Data in this exercise:
• • • • • • •

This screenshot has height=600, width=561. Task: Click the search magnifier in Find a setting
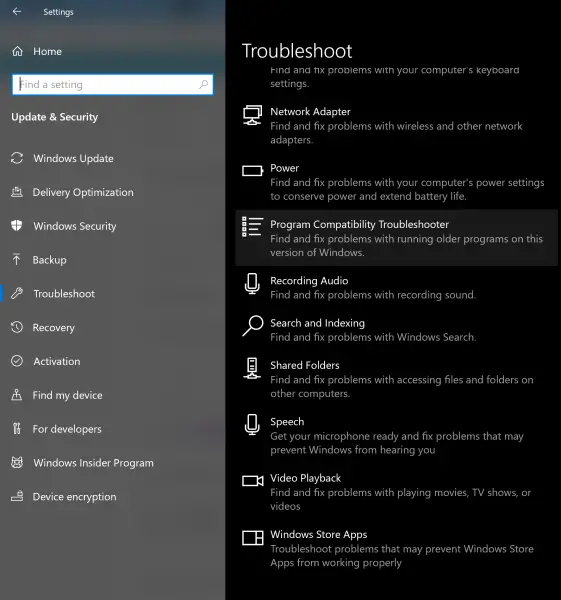(203, 84)
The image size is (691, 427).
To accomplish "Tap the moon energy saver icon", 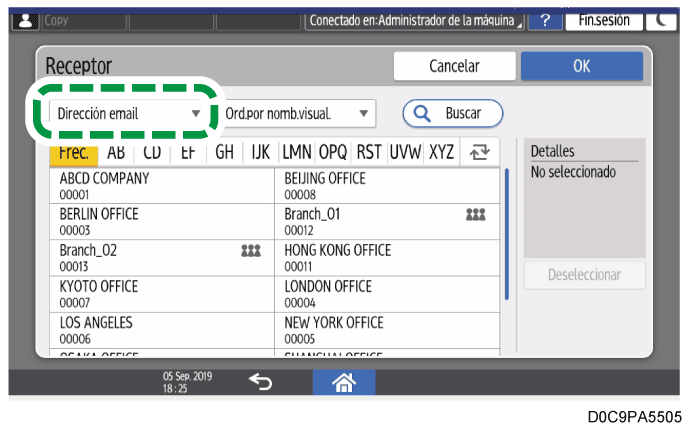I will click(x=663, y=20).
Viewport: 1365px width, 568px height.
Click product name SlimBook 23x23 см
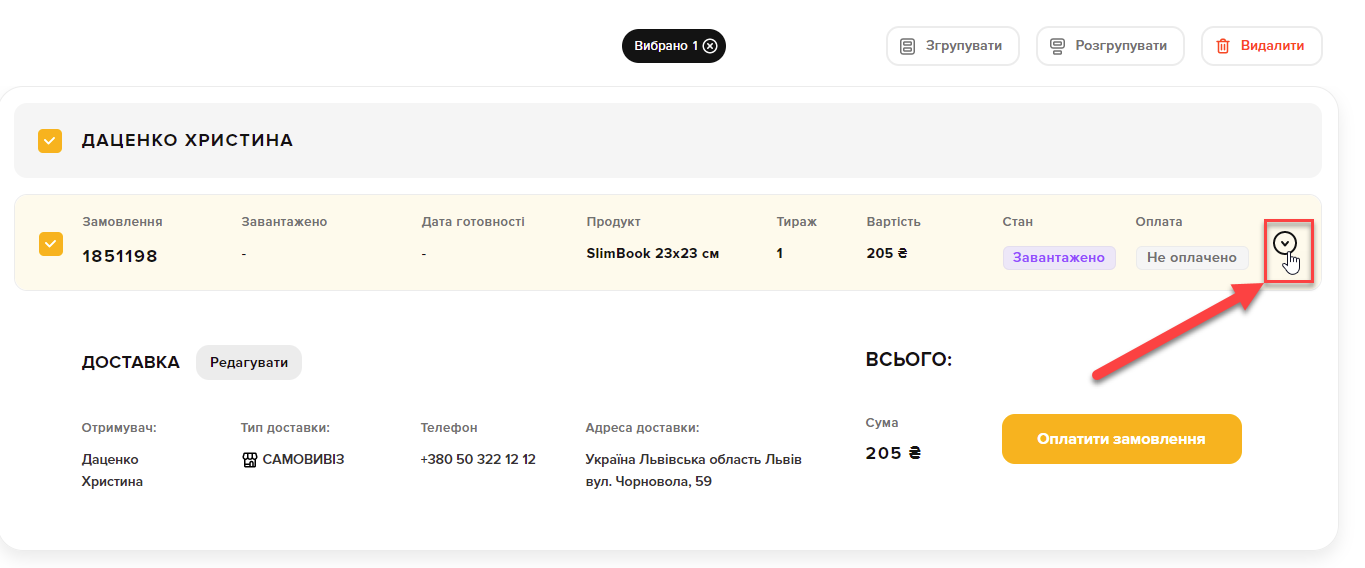[653, 253]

• • • • • • •

Work request: Output exactly the lines from the line with "Viewport: 1365px width, 568px height." to the last line of the records, including both, and leave every picture out.

Answer below:
Viewport: 1365px width, 568px height.
Click product name SlimBook 23x23 см
[653, 253]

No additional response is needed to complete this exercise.